The other really important thing to read from these charts is how the number of workers affect the EPS, which can be seen on the no-compression charts. With our calculated ideal 8 server and 64 client workers, the EPS drops from 700k to 357k. If we double the number of client workers, we can reach 470k, using 32 server workers we can reach 550k. We could further increase the number of client workers, but be aware that if there are significantly more workers than available CPU cores, you introduce a lot of context switches, which puts an unnecessary load on the CPU, resulting in hitting thresholds and reducing the throughput.

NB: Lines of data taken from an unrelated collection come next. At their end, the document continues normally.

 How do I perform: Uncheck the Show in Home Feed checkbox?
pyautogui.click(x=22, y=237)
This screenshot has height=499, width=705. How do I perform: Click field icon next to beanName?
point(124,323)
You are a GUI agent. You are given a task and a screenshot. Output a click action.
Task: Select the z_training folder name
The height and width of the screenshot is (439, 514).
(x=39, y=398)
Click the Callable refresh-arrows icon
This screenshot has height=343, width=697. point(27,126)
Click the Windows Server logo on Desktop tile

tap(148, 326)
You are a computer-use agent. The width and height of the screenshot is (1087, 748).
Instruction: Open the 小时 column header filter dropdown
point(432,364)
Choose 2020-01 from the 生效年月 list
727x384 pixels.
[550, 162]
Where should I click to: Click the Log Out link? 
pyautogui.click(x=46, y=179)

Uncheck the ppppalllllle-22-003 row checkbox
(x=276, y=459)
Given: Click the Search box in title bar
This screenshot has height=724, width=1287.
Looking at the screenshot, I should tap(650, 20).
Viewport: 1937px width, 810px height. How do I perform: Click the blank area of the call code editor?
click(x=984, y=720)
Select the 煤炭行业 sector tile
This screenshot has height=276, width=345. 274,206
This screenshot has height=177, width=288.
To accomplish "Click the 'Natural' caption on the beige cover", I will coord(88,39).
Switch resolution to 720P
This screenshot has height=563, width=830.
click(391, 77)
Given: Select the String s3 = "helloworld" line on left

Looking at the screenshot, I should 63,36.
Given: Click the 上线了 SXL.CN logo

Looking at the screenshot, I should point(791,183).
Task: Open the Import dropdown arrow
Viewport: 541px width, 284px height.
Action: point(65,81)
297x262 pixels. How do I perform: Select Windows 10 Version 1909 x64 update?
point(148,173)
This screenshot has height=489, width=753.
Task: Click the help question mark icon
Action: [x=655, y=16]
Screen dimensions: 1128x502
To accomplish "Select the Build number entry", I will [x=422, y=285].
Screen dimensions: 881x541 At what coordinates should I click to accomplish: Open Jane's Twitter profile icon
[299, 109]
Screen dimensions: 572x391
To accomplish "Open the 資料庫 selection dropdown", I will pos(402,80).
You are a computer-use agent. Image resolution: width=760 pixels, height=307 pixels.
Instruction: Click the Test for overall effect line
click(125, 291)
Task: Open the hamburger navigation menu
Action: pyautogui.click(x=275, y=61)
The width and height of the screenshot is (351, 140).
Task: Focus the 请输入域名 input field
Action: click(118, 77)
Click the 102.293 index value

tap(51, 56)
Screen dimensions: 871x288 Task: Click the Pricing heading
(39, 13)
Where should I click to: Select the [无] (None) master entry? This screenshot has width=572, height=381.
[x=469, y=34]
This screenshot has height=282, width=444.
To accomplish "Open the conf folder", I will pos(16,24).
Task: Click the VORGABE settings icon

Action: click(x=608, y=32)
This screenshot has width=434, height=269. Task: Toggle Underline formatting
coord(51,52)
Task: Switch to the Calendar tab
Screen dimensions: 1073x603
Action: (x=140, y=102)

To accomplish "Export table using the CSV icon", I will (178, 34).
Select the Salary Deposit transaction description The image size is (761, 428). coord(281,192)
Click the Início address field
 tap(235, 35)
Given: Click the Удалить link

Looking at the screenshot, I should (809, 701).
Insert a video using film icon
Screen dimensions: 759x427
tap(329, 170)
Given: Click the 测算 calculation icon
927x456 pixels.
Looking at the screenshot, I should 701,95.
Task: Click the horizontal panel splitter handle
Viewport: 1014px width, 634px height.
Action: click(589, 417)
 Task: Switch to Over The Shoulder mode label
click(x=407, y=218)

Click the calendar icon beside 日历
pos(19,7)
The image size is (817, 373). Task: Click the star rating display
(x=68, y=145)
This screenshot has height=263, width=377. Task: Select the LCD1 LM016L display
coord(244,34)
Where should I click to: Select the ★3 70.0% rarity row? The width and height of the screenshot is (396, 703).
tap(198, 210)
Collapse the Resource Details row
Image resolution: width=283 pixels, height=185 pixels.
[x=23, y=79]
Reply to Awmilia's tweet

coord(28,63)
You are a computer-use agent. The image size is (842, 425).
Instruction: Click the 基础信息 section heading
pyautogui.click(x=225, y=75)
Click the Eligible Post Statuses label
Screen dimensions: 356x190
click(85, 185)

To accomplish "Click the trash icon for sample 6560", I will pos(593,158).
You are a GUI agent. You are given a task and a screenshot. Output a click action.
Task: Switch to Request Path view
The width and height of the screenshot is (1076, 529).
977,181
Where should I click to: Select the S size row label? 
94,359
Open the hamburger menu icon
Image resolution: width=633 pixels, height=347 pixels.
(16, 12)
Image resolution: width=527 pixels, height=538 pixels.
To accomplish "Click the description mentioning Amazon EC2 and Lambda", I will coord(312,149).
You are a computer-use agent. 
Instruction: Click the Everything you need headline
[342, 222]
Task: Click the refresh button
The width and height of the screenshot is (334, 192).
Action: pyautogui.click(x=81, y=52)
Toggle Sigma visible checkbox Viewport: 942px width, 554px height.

The advantages of using compression and parallel channels stand out even more in the case of larger network latencies. Let’s see how the EPS changes with 32 servers and 128 client workers and 0, 100, 500, 1000, and 2000 ms latencies:

Without compression (blue line), the throughput plummets pretty quickly, while with compression (red line) we have a bit more leeway. If the network has more than 200 ms latency, compression produces better EPS numbers.

Conclusion

These measurements helped us to find good defaults for the Axosyslog OTLP drivers. The first implementation already provided a remarkable 700k event per second throughput (with average event size 1137 bytes). That’s roughly 800 MB/s (~6.4 Gbit/s) raw data. Since then we further improved the engine and already exceeded 1M events per second. But be aware that log processing performance is largely affected by the content of the data and the transform operations that you apply to them. When you’re doing performance measurements of your telemetry pipeline, I recommend you to not use /dev/null destinations and add at least a couple of common operations on the data to simulate a real-life situation! 

Rules of thumb:

• If you are not bound by the capacity of your link and have below 100ms latency don’t use compression and apply around 8 server workers and 32-64 client workers. 
• If you need to save on network load or there is significant latency between the two nodes, it is worth enabling compression, and raising the number of workers can also help. Just remember that compression will consume significant CPU resources.